A measly 210 words yesterday. But I had a lovely day, which really should count for something. The Food & Wine Festival was perfect–beautiful weather, delicious food, terrific level of people. Some of the food stands had no lines at all and none of them had such long lines that I immediately lost interest in the food, which has happened before.

However not drinking alcohol for three months meant that a couple glasses of wine, followed by a flute of champagne, went straight to my head. I was buzzed when we got home and not at all inclined to get back to writing. Instead, I played with the dogs and went to bed early. Then proceeded to not sleep. I woke up congested and coughing, alas. I knew I would, but it’s the price I chose to pay for my yesterday.

Information provided
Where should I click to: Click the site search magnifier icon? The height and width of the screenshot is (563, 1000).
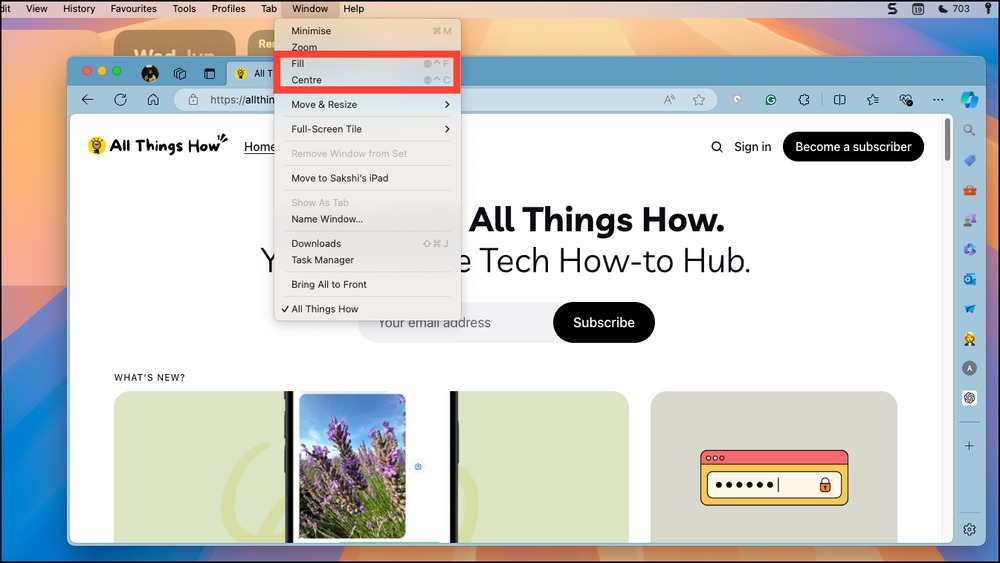pyautogui.click(x=717, y=147)
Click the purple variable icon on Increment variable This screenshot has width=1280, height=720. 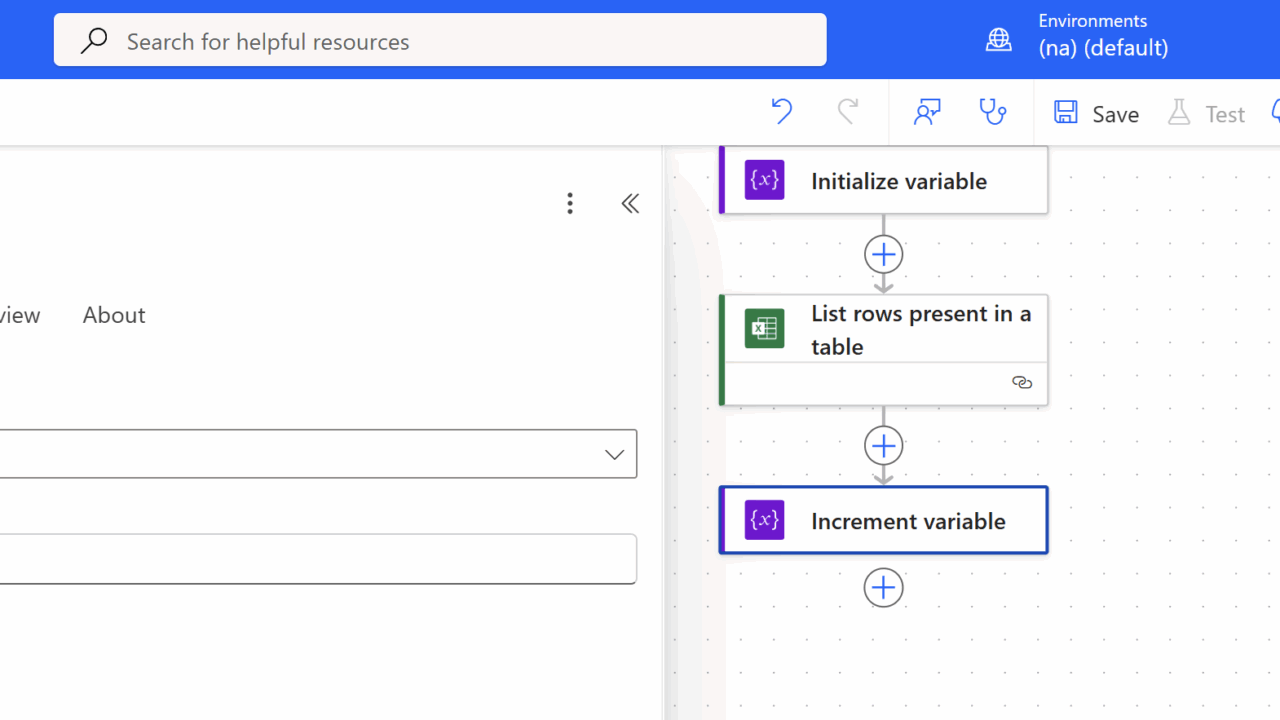[x=764, y=520]
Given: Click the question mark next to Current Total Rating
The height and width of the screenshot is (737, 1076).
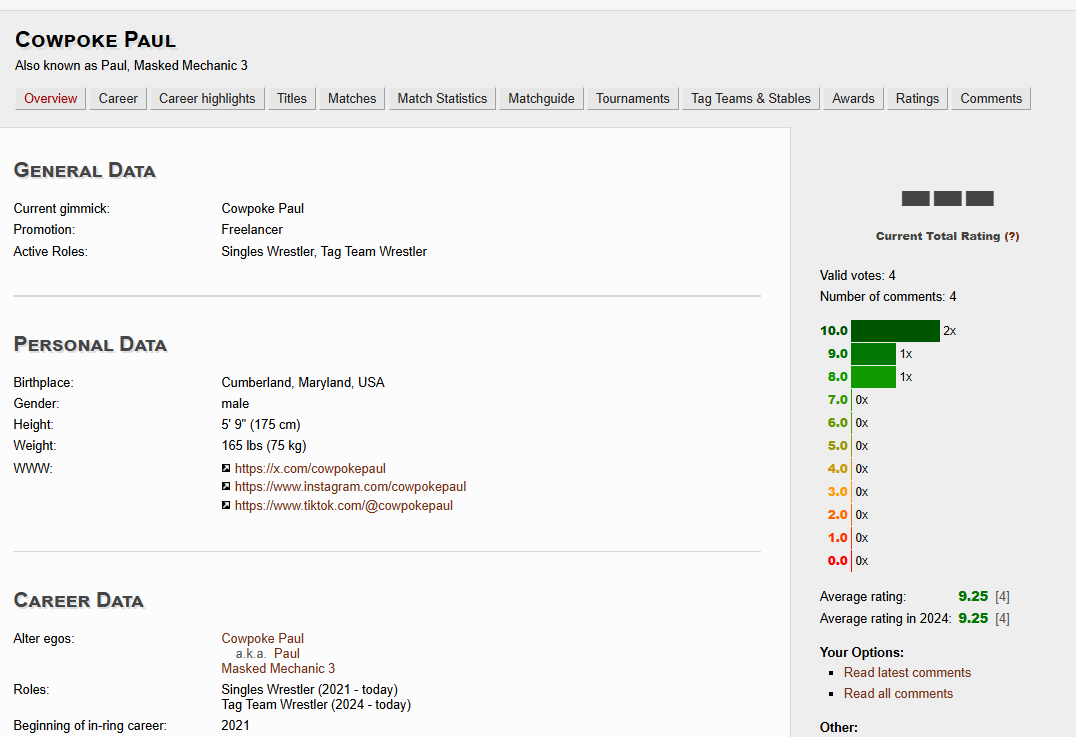Looking at the screenshot, I should (1011, 236).
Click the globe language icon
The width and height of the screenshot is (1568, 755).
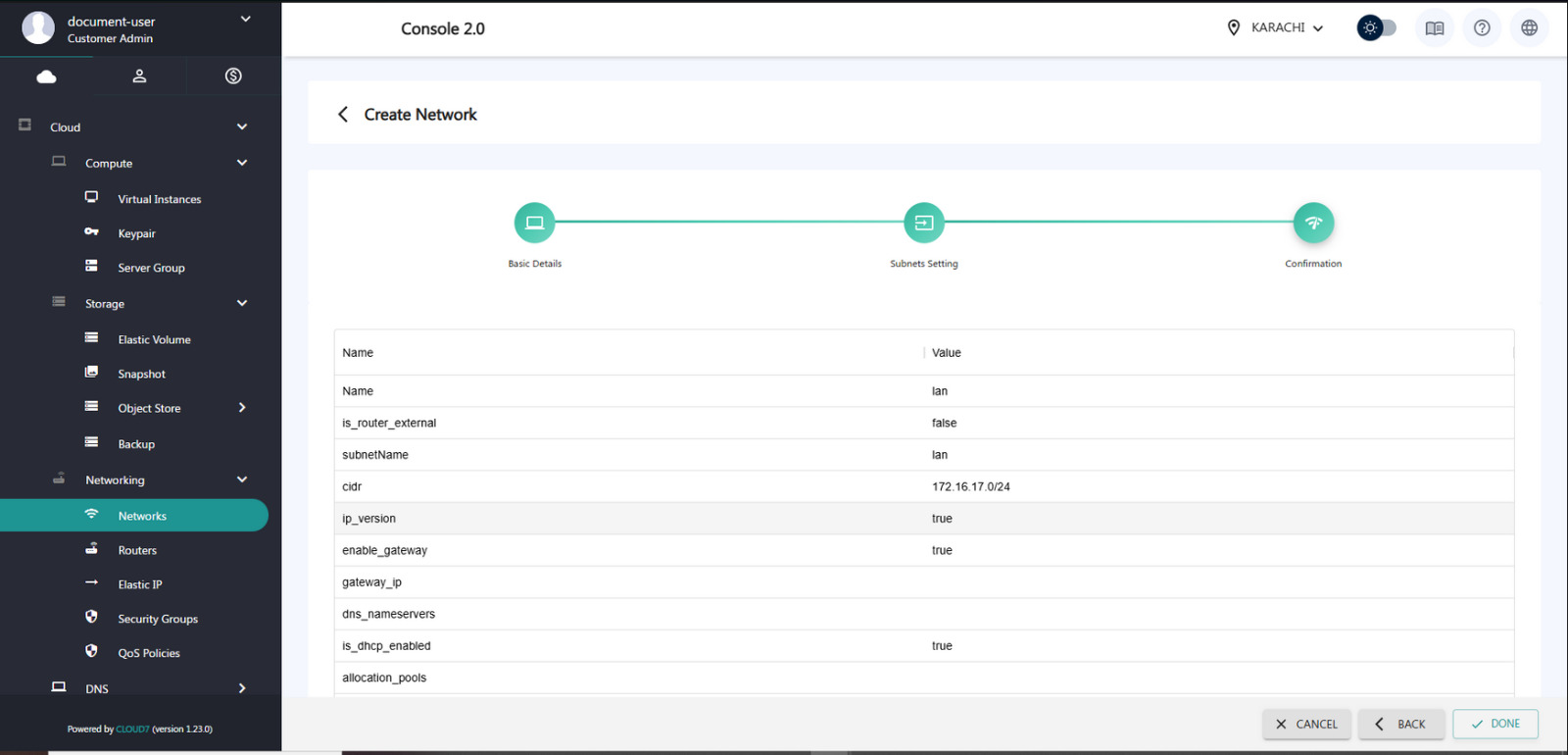pyautogui.click(x=1529, y=28)

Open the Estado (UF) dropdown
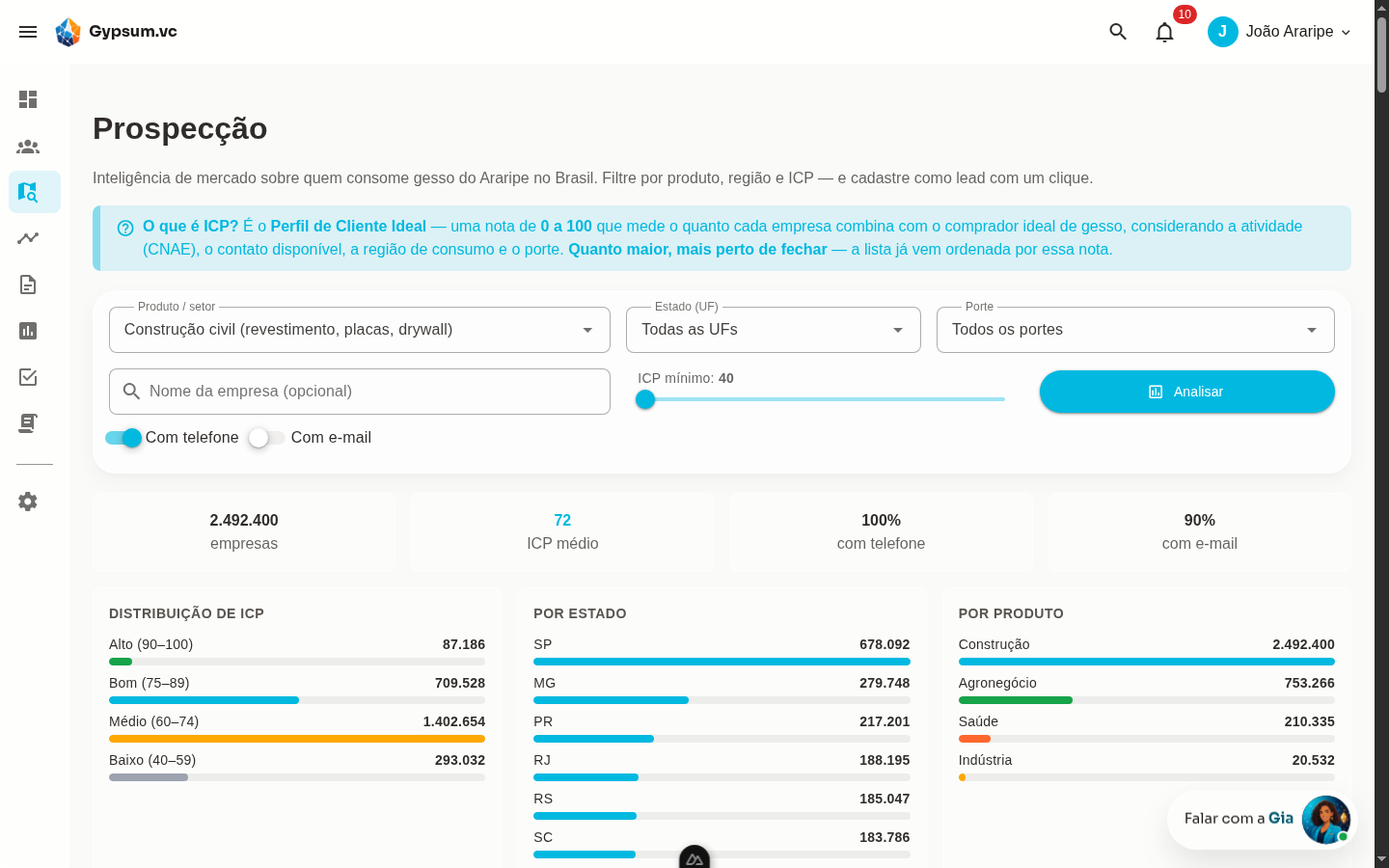tap(774, 330)
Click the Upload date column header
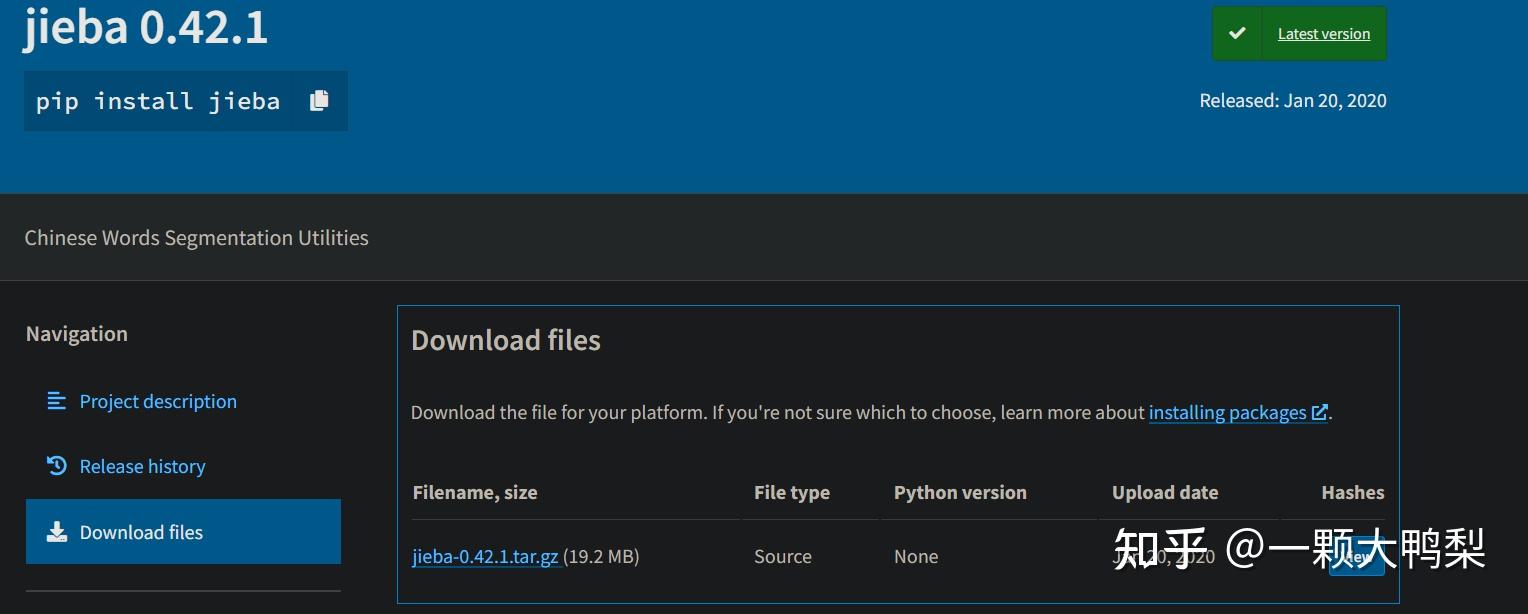 [1165, 492]
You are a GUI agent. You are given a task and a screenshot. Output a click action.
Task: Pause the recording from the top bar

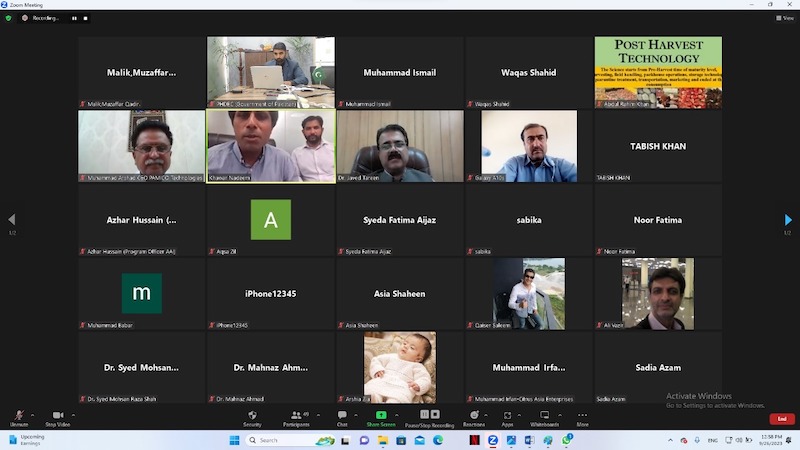73,18
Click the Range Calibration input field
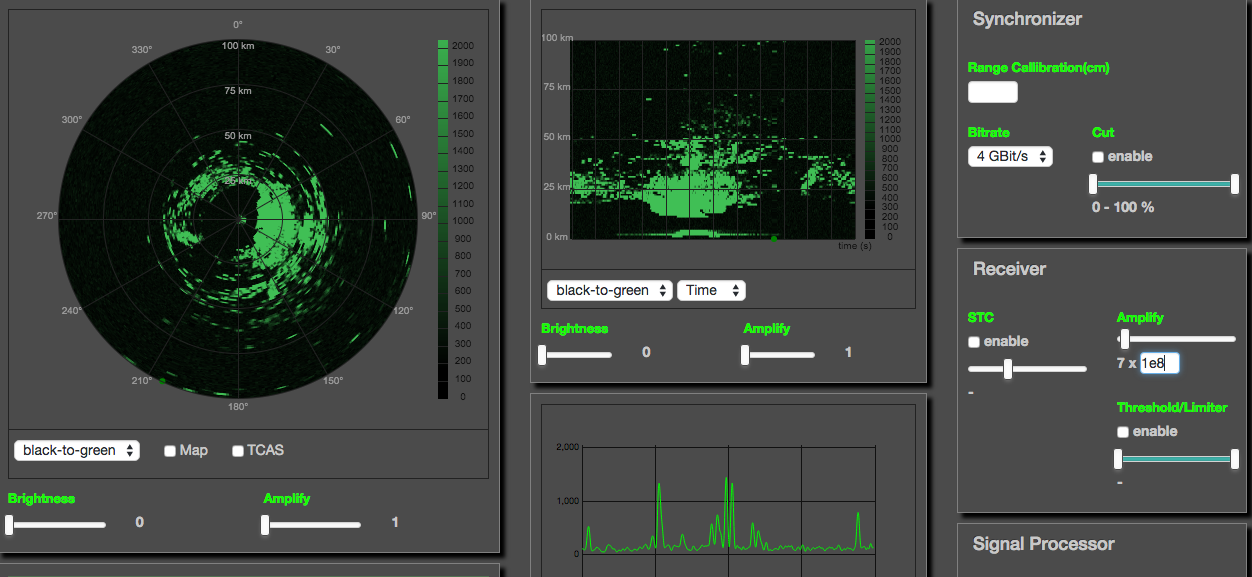Screen dimensions: 1252x577 [x=992, y=92]
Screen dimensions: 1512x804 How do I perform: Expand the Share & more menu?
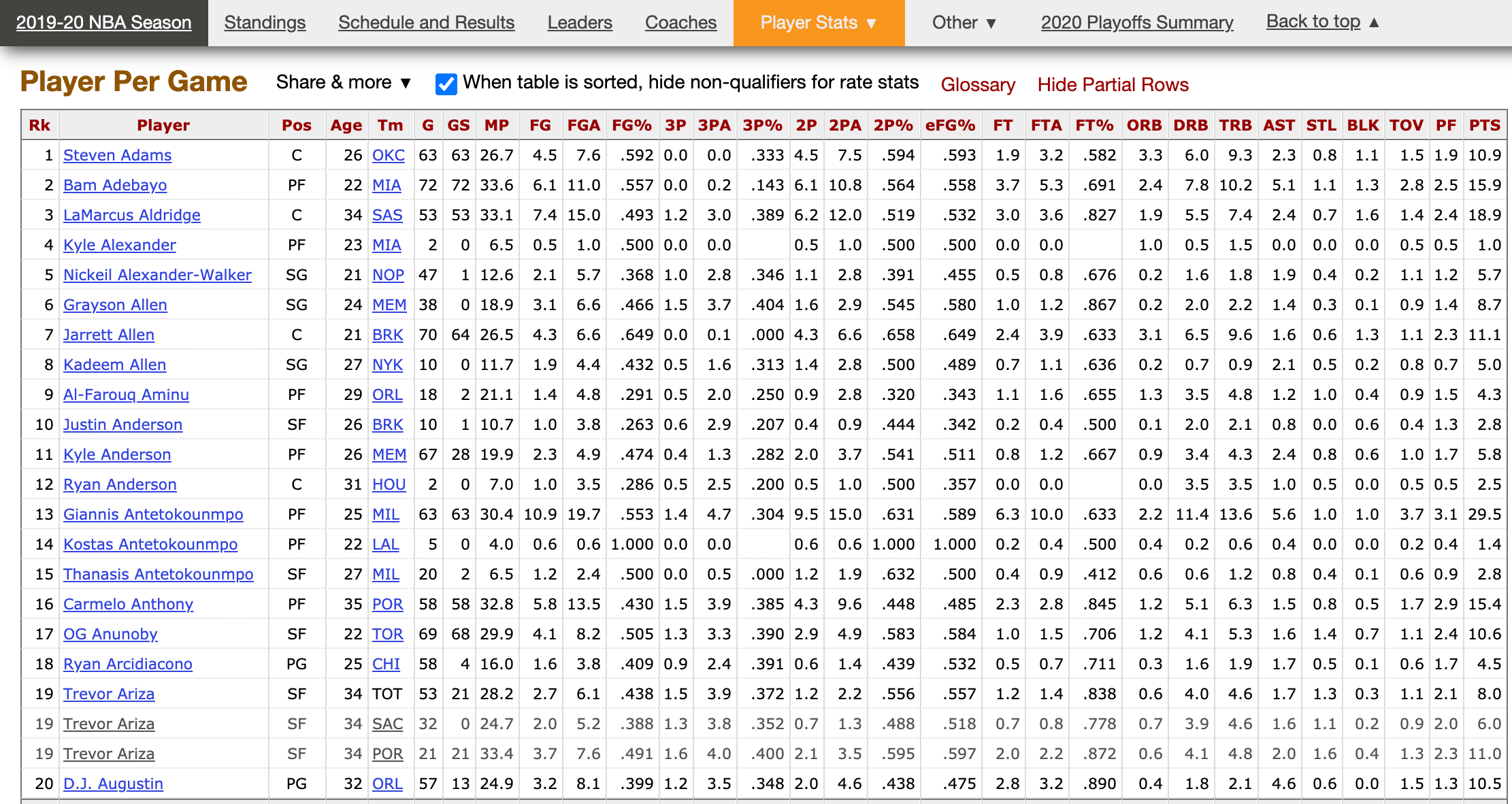(x=344, y=82)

Problem set
**a.** Reproduce the part of the blog post between "However not drinking" and "for my yesterday.", inclusive.
**b.** Which three things does the blog post say made the Food & Wine Festival perfect? List them.
**c.** According to the blog post, how long had it been since the writer last drank alcohol?
The records have no connection to the blog post.

The solutions
**a.**
However not drinking alcohol for three months meant that a couple glasses of wine, followed by a flute of champagne, went straight to my head. I was buzzed when we got home and not at all inclined to get back to writing. Instead, I played with the dogs and went to bed early. Then proceeded to not sleep. I woke up congested and coughing, alas. I knew I would, but it’s the price I chose to pay for my yesterday.

**b.**
- Beautiful weather
- Delicious food
- Terrific level of people

**c.** Three months.